**Exercise directions**
Locate every line in the listing that contains the string "height", treating uppercase and lowercase as different, and copy those lines.

**Information provided**
:::

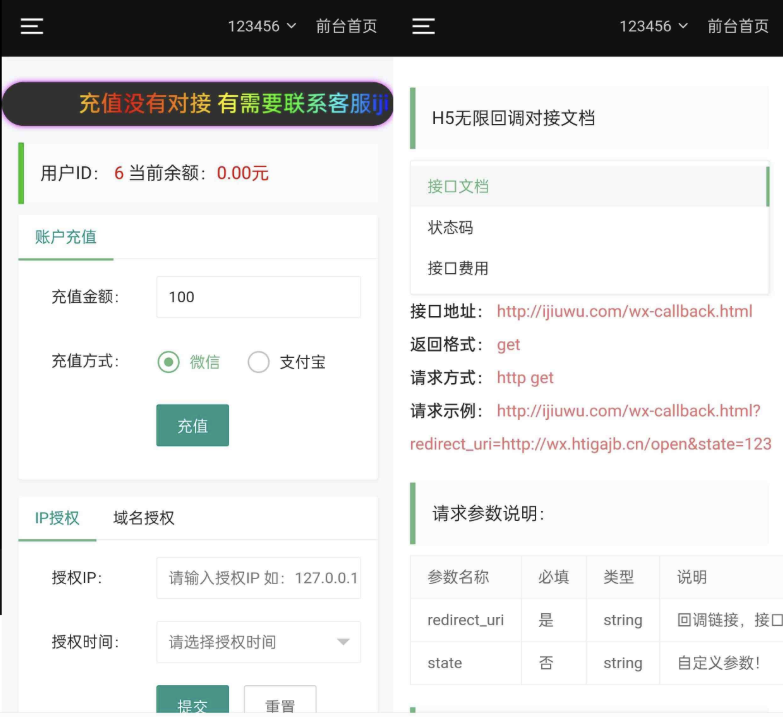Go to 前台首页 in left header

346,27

:::

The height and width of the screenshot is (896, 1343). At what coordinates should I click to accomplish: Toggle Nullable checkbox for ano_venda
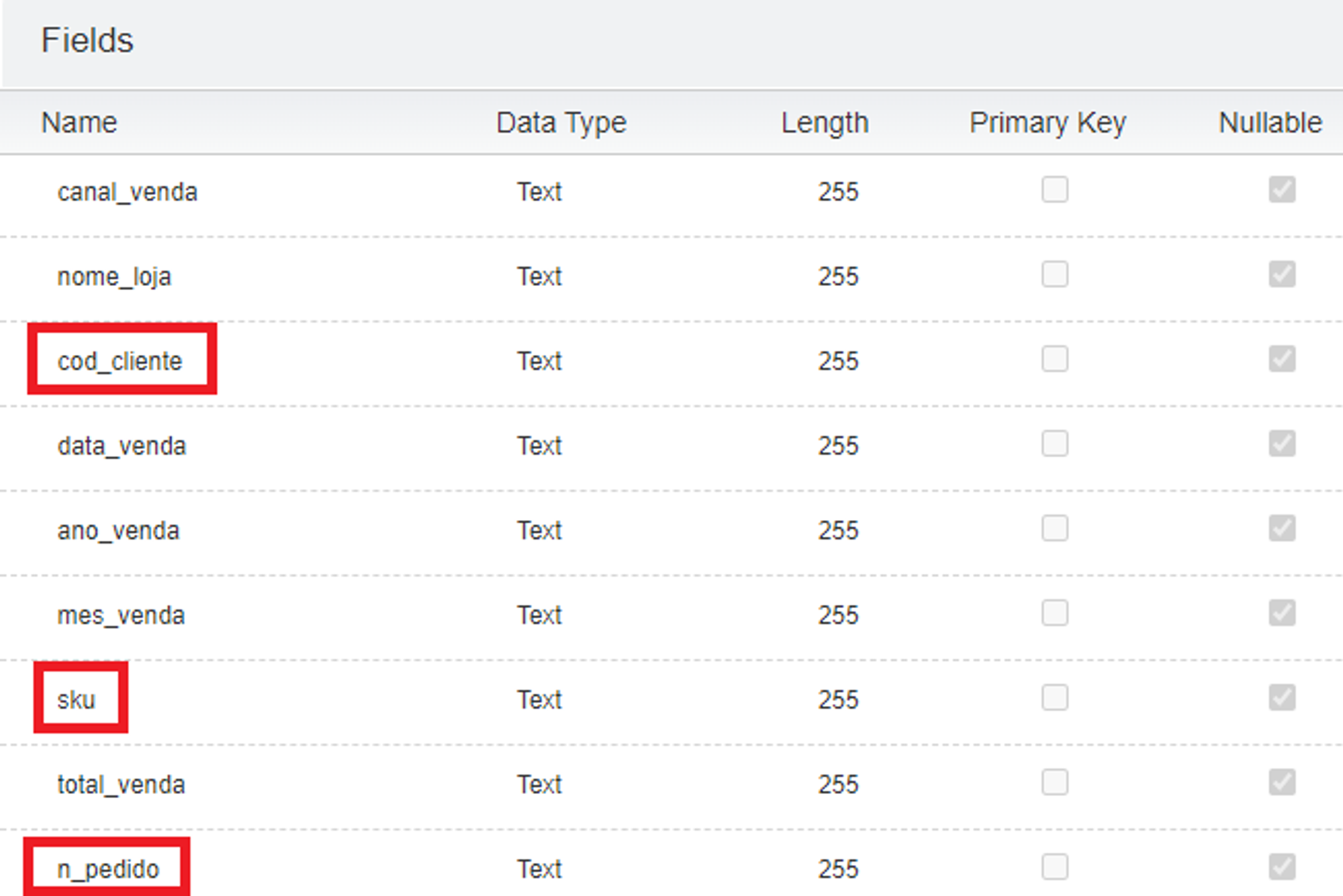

:::

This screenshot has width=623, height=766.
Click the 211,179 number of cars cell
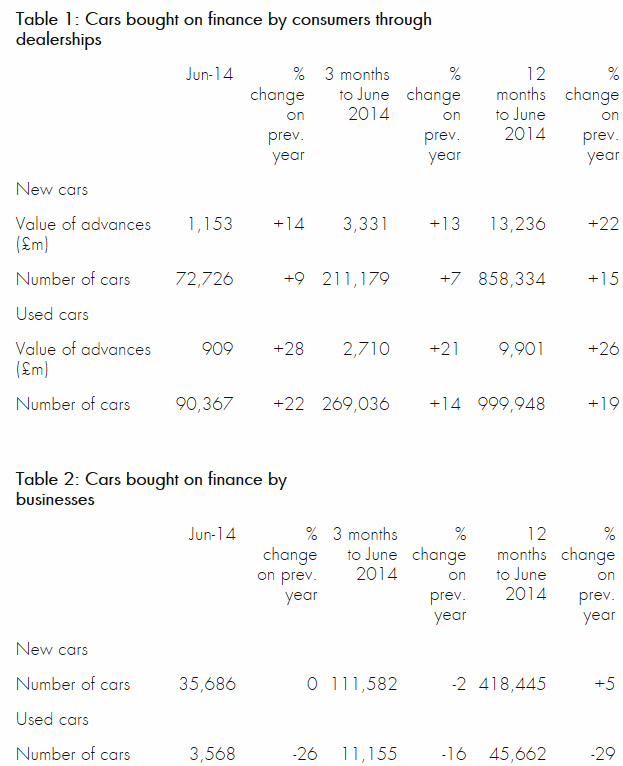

:::

**Written reply**
The height and width of the screenshot is (896, 1343). At what coordinates should I click to accomplish: Toggle Nullable checkbox for ano_venda
This screenshot has width=623, height=766.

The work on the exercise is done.